7 thoughts on “Push Yourself for Effect”

  1. My thinking is that you should probably ask if they want to push themselves before the roll, and if they say no the answer is no, but if everyone forgot, then it’s fine to do it afterwards.

  2. I would say once the roll is rolled you should let it ride, especially once the players are familiar with how pushing themselves and Effect work.

    When you roll at a lower effect level, you’ve accepted that rolling moderately/poorly will seriously limit your ability to perform this action. To then expend the stress means that you considered the outcome of this roll to be important enough to have expended that stress to make the preferred effect occur, and held off doing so even though it was fictionally appropriate. This choice is part of what makes this particular resource management aspect of the game interesting.

    That said, I think it’s intentionally phrased in a vague way to make it a matter of GM’s call at the moment. Context can effect a lot, and change whether you ought to have spent that stress, and as the biggest fan of the characters at the table, the GM can make the call about what will make the more interesting set up for your character to be excellently cinematic.

  3. Ultimately, though, I don’t think that it will result in them spending it more often. Rather they’ll only spend it when they get a result other than what they wanted. But it’s truly interesting to know that you’ve spent a stress, then roll, get a 6 and think maybe you didn’t really need to spend that stress at all. It forces the player to make interesting choices. I would even say it encourages them to make strategically masterful choices over the course of a game.

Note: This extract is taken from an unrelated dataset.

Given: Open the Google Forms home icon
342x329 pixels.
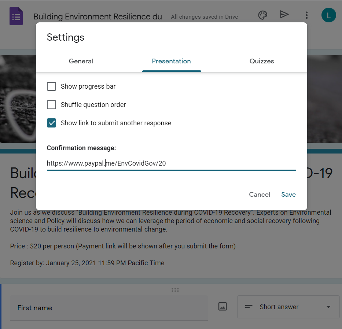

    Obviously this is a choice that every table makes for itself based on the game the group and the gm want to play

  4. I don’t know why people want this option. It duplicates and undermines the resistance mechanic, plus it actually doesn’t add any goodness for what it does. I used that option for about two games, and had to stop on general principle as soon I saw the array of sneaky detrimental effects it had on play. This is sabotage – don’t do it!